Data records:
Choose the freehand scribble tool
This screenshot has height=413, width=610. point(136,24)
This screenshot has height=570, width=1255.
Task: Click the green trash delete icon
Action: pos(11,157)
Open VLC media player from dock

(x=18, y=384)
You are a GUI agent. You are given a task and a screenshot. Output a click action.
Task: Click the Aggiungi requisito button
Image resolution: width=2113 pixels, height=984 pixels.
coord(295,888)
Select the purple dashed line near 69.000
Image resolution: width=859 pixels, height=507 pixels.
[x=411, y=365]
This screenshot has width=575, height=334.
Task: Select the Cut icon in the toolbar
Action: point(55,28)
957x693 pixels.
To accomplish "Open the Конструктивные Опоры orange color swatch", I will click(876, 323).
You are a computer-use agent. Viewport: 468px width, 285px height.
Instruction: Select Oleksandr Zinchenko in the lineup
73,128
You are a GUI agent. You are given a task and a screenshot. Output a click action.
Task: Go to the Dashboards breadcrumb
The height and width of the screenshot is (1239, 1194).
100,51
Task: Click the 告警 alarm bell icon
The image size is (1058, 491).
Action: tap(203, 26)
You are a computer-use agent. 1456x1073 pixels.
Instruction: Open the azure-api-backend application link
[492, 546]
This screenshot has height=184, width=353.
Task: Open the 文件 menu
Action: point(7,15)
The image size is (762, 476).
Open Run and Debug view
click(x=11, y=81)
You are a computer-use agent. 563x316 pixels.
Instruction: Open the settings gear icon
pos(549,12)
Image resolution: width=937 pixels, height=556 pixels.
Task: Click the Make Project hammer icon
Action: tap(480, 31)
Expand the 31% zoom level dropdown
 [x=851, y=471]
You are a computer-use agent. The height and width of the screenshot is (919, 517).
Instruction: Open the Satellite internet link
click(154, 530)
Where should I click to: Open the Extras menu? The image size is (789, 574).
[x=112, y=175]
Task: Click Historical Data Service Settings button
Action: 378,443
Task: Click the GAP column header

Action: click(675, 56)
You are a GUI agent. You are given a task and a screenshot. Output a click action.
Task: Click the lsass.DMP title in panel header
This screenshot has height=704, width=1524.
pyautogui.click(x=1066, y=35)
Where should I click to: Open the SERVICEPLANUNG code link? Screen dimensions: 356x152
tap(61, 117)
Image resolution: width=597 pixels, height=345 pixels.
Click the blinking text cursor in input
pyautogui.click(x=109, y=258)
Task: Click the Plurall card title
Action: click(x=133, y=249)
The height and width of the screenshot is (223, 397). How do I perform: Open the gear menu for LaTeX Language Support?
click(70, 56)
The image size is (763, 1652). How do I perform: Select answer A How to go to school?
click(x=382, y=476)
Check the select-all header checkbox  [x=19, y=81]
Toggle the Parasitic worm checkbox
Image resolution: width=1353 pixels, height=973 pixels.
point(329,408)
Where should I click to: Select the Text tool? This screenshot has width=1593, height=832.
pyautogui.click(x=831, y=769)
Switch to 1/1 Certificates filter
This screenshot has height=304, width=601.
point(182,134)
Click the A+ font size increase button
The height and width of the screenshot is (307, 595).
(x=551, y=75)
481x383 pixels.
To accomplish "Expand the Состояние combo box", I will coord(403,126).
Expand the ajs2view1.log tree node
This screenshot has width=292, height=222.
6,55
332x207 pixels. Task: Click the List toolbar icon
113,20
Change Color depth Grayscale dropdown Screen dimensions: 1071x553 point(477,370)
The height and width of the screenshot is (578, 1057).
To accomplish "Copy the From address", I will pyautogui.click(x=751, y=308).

→ WHAT THE EXERCISE ASKS
Duplicate the listing from its first line through the line that contains "coord(295,888)", reproducing each line without any change.

→ FULL OUTPUT
Choose the freehand scribble tool
This screenshot has height=413, width=610. point(136,24)
This screenshot has height=570, width=1255.
Task: Click the green trash delete icon
Action: pos(11,157)
Open VLC media player from dock

(x=18, y=384)
You are a GUI agent. You are given a task and a screenshot. Output a click action.
Task: Click the Aggiungi requisito button
Image resolution: width=2113 pixels, height=984 pixels.
coord(295,888)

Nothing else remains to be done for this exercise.